Why You Lose Motivation After 2pm (And How to Fix It)

Is there a secret to productivity?

A holy grail you can sip from to suddenly harness all your energy and complete all your tasks?

Short answer: no.
Long answer: no.

But don’t worry. There are some steps you can take to boost your output and achieve more. You could call these a set of rules, but they’re a little more flexible and malleable than that. You could say, they’re not so much rules as guidelines:

  1. Get started early
  2. Organize your tasks
  3. Build processes to guide your work

Taking these steps will increase your output and expand your mind.

Why you don’t get anything done after 2pm

According to a Gallup poll, 40% of Americans do not get enough sleep.

This is a problem. You don’t need to be an expert to recognize that a sleep deprived workforce are not going to be as productive as a well rested one. It kind of explains itself.

However, if you were an expert, you might point to our circadian rhythms to help explain one of the ways by which sleeping patterns impact on our productivity and effectiveness throughout the day.

These rhythms are basically the flow of cognitive performance mapped out against the number of hours you’ve been awake. Your cognitive performance has two peaks normally: one in the morning and one at night. Once this last peak wears off you can slip off to bedtime.

However, these two peaks are different. The first one in the morning is a sharp acceleration from the resting period of sleep. The cognitive performance score rockets upwards and then gradually declines as the day goes on – resulting normally in a particularly low lull in the mid to late afternoon period where you’re performing poorly against the daily average.

The second peak for cognitive performance is in the evening where there is a slight uptick after the afternoon lull, but it doesn’t last for long. It trails off again much more quickly than the spike earliest in the day.

What this tells us as searchers for productive working patterns, is that we need to focus on matching our own working periods with the periods of time our body is most alert and active.

This means we need to burst into work mode nice and early and ride that wave as long as we can. For me, that might mean getting my more complex tasks out of the way in the morning; sometimes this is writing articles, other times it is doing research – it depends on the topic.

One of the key take aways then, is we need to prioritize and plan our tasks so that we can get more done earlier in the day to increase our net output.

Organize your tasks with task management techniques

My approach to this challenge, and one I share with my colleagues, is to approach my tasks at the beginning of each day.

This is the primary task for the day. Before emails or whatever other directions you’re being pulled in. Sit down and figure out what you have to do.

We use Trello for task management.
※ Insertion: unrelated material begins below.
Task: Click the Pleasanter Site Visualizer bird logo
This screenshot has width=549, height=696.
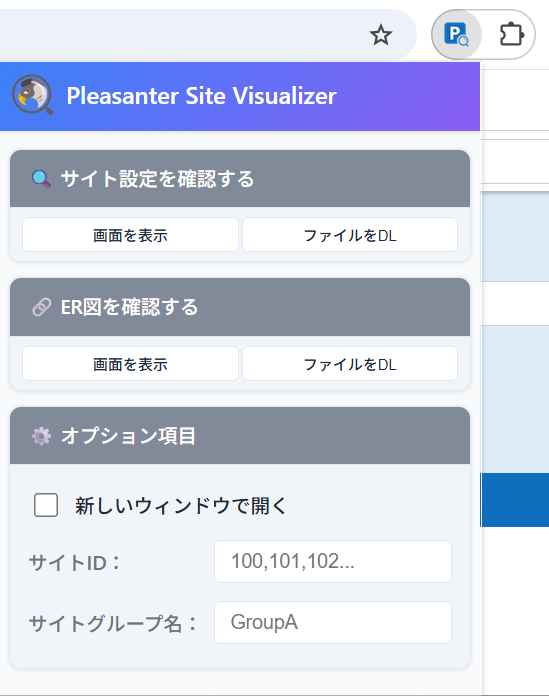Action: point(32,95)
This approach uses cards which you can drag and drop around a kanban board. I prefer this approach to task management as it makes for a very visual and interactive way of understanding what you have to do.

This initial moment at the beginning of the day where I go through my tasks and essentially create a todo list means that I know what I need to do that day and what I don’t need to do.

I’ll then order that list in terms of priority – taking into consideration that I need to get my most complex and fundamental tasks done earliest in the day. Once I have this priority listed, I can being my tasks in that order.

However, to get my tasks done in the optimum amount of time with the greatest level of quality, I also need a process.

Build processes to guide your work

A process should be thought of as a living thing.

Our mentality is to always build a process for any task we have to do more than twice.

It’s that simple.

When you come to do a task – particularly a complex one – it is vitally important you know how to do it and know how to do it in the best possible way. The key to this is to write down how you undertake your tasks. This is the first step and it’s not hard to do. Writing down what you do and in what order you do it is called documenting your process. Once it exists on paper, you can move forward and begin to improve that process.

Working from a documented process means that you always know what you’re going to do next. This stops your workflow being interrupted – which is one of the biggest productivity killers – and it helps you keep your focus as you don’t need to worry about what’s coming next.

Process improve the way you work.

Once you have your process documented and you’ve been following the process, you can consider starting to improve it. This could start with simple steps like thinking of extra tasks you could include in the process to make it more thorough. Or, you could go much more in depth and start timing yourself to see how long it takes to complete a process. Then you can make changes and amendments and time yourself again, working out which is the more efficient approach.

There are many ways you can use processes to improve your workflows and the workflows of others around you. Putting a business process management strategy in place could vastly increase your output and that of your team.

There is no holy grail

As we said at the beginning of this article, there is no one step secret to enhancing your productivity and changing everything.

That doesn’t mean there aren’t steps you can take to improve.

If you understand how your body works, you can try to factor those opportunities and limitations into your workflows. Through a mixture of task management and effective process construction you can prioritize the work you need to do so that it gets done to the highest quality every time.

Productivity is down to hard work, but working harder is not necessarily working smarter. Working smarter will help you work harder.

Now get up early, start your day with a bang, and let’s get stuff done!